Livro sobre o 25 de Novembro e as Praças da Armada apresentado na Junta

Trazer a público um conjunto de factos e documentos acerca das represálias exercidas sobre as praças da armada na sequência do golpe militar de 25 de Novembro, constitui o objectivo da obra “A Verdade Escondida  25 de Novembro e as Praças da Armada”, trabalho com o qual os seus autores pretendem desmitificar muitas das falácias que se dizem acerca desta data.

O volume apresentado no decurso de uma sessão realizada a 25 de Novembro na sede da Junta de Freguesia da Quinta do Conde, presenciada por um grupo de antigos militares da armada que sofreram as consequências do clima de intimidação e revanchismo registado após o referido golpe militar, serviu ainda de pretexto para esclarecer uma série de acontecimentos que deliberadamente têm sido omitidos da opinião publica.

Da autoria de José Boto, José Brinquete, Fernando Marques e Florindo Paliotes, o aludido livro debruça-se sobre uma série de medidas protagonizadas pelos denominados vencedores da mencionada acção militar de cariz contra-revolucionário e as implicações que as mesmas tiveram na vida pessoal, familiar e profissional de várias centenas de praças da armada.

Na sua qualidade de anfitrião, Vítor Antunes, Presidente da autarquia quintacondense, congratulou-se com a realização da citada sessão na Freguesia e do contributo que a obra dá para um conhecimento mais fiel e rigoroso do que se passou naquele período e nos meses subsequentes, concorrendo, assim para elucidar acerca de um vasto leque de dúvidas que ainda permaneciam na mente de muita gente.

Na opinião do autarca, “esse dia, não foi uma data feliz para a generalidade dos portugueses e até para muitos dos que a protagonizaram, como, aliás, depois se comprovou pelo comportamento de que lhes foi dispensado, com a ostracização a que foram votados pelos verdadeiros mentores da operação, dado ter-se tratado de um golpe de natureza militar apoiado por potencias mundiais, na primeira linha das quais estavam os Estados Unidos. ”

Para Florindo Paliotes, um dos autores do trabalho ora dado à estampa pela editora Colibri, “aquela data constitui um dia negro para as praças da armada e para o processo de consolidação da Revolução ocorrida a 25 de Abril de 1974, em resultado de marcar o regresso à liderança das decisões políticas por parte das forças que se opunham à consolidação do aprofundamento social do país, no qual as praças da armada assumiram uma relevante missão”.

De acordo ainda com Florindo Paliotes, “a publicação deste livro, visa trazer ao conhecimento dos cidadãos, de forma objectiva e suportada em documentos, o ambiente persecutório, traduzido em saneamentos e prisões a que foram sujeitos um significativo número de praças da armada, assim como o conturbado processo de reintegração.”

Neste quadro, refere igualmente este autor da obra, “o presente volume será uma contribuição para um melhor conhecimento da historiografia desse período da nossa vida colectiva e o papel desempenhado pelos algozes que atentaram contra as conquistas sociais operadas no país com a revolução de Abril.”

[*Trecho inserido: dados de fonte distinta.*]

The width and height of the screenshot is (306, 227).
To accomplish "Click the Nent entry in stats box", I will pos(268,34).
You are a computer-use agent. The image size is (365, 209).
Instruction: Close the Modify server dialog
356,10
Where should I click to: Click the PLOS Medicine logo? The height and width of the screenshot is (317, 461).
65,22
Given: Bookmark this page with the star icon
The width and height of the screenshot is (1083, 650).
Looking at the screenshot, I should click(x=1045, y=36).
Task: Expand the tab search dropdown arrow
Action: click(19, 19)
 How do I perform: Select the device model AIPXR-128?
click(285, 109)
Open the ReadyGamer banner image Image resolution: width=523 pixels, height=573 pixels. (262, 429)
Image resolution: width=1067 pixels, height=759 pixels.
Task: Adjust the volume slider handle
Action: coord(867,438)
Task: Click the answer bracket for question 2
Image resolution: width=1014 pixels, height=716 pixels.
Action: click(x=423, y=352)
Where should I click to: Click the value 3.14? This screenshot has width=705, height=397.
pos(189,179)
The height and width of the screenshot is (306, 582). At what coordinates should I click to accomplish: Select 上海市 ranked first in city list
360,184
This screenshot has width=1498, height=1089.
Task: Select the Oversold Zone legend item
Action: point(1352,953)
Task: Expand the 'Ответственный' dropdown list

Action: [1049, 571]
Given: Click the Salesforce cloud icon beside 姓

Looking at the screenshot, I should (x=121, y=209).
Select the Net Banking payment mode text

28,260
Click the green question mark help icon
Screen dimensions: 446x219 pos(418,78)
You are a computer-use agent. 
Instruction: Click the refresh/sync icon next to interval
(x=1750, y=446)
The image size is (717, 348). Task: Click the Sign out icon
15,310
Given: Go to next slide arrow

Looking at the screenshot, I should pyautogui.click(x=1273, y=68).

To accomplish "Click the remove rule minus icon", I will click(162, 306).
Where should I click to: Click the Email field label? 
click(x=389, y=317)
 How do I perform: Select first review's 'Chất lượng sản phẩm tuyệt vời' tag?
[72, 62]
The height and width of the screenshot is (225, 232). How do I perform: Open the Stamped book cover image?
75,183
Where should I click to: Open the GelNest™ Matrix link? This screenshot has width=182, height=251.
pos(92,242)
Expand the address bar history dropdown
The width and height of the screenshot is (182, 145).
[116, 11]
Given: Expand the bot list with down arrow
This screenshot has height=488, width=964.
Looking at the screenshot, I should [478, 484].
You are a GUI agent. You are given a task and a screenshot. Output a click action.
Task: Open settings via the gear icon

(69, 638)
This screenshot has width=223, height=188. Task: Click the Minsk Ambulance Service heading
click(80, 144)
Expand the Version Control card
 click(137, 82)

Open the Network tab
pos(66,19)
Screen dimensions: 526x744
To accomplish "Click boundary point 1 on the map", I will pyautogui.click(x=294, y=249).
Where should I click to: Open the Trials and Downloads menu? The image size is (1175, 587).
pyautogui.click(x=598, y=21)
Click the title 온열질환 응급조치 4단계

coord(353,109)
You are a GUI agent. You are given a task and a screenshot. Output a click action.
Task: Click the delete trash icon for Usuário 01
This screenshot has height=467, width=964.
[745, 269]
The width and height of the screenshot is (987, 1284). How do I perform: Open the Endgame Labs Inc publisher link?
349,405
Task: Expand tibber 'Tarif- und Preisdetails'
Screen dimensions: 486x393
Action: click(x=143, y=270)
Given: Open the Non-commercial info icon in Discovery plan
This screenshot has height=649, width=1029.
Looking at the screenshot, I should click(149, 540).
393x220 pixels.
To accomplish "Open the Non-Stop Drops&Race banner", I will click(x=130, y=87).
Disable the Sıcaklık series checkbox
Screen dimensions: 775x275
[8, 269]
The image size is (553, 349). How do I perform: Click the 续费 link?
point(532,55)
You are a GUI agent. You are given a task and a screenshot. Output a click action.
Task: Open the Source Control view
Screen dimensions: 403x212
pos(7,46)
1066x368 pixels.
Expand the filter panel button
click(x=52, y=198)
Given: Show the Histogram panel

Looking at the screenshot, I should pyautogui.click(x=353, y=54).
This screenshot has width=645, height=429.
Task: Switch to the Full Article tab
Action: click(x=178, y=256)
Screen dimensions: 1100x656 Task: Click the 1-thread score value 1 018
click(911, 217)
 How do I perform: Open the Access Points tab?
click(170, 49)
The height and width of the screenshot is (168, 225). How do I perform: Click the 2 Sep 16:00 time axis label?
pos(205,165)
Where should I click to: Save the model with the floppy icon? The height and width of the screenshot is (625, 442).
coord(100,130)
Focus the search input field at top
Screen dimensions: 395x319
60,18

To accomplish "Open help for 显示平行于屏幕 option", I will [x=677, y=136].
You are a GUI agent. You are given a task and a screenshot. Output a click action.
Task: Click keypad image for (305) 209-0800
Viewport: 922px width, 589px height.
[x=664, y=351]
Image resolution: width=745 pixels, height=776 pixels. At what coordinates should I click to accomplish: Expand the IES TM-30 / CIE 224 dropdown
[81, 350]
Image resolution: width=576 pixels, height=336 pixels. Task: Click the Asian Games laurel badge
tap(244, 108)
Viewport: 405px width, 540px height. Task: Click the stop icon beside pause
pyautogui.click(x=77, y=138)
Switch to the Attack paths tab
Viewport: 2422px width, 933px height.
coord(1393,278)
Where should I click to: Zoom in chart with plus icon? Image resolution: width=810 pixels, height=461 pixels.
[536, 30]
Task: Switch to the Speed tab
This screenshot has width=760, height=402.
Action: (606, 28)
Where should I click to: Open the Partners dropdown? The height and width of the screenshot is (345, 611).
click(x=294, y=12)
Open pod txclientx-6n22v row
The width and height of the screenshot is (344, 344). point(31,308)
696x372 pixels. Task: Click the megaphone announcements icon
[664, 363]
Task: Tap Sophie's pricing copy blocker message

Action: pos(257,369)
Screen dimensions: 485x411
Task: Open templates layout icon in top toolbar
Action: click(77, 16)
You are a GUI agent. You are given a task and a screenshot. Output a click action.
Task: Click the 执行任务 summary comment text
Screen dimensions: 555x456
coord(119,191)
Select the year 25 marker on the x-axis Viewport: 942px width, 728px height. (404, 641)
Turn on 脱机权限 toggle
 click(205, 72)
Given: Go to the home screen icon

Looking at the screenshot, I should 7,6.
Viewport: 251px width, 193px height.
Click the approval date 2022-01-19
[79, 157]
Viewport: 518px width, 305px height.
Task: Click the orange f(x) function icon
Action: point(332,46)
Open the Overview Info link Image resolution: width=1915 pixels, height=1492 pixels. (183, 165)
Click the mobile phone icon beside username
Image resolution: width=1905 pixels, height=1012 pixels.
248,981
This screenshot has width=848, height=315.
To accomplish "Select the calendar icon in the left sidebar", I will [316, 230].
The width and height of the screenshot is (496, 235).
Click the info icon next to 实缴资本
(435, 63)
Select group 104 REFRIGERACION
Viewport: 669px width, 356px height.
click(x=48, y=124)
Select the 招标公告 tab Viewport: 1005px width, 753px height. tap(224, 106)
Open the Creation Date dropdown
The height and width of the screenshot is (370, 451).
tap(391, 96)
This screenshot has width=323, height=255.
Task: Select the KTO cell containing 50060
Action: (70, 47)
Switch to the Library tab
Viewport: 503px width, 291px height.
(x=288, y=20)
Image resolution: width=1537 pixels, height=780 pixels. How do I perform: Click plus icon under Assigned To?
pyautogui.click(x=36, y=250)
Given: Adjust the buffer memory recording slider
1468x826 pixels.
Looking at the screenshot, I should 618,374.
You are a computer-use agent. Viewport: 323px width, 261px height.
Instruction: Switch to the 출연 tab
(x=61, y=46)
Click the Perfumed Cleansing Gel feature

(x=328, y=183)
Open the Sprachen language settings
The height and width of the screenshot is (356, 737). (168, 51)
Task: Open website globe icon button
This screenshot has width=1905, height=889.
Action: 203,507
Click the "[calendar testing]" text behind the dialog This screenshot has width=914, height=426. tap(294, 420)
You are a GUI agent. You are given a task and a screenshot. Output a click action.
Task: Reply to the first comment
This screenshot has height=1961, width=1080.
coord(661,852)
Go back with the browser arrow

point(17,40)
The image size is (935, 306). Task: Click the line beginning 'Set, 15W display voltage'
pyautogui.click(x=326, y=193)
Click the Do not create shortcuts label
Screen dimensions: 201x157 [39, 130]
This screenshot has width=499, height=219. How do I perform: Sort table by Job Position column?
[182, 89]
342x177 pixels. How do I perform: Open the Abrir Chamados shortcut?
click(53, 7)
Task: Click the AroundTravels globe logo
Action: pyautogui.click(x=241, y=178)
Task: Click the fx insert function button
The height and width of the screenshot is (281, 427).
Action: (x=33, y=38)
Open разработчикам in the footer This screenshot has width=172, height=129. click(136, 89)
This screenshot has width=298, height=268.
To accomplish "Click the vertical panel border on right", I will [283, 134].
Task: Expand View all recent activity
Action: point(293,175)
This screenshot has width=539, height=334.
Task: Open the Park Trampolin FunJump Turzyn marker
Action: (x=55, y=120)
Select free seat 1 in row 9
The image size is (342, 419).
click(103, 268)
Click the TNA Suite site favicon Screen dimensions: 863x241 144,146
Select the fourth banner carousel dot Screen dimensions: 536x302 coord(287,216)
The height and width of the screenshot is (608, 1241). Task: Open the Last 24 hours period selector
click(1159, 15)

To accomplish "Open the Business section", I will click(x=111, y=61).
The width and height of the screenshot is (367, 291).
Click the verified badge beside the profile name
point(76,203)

Presente também na referida sessão, José Brinquete, outro dos autores do mencionado livro, sustentou que “a edição deste trabalho, pretende ser um registo escrito de acontecimentos que escapam à esfera pública, por um lado, e por outro evitar que caiam no esquecimento. O seu intuito é ainda desmistificar muito do que temos ouvido e gravado em letra de forma o que de facto ocorreu e com isso, perpetuando a memória de um tempo negro para a Marinha e para as suas praças.”

Refira-se ainda que a aludida sessão ainda com um apontamento musical, protagonizado pelos alunos da disciplina de Canto da Universidade Sénior – O Sonho Não Tem Idade, que interpretaram alguns temas de José Afonso e do cancioneiro tradicional.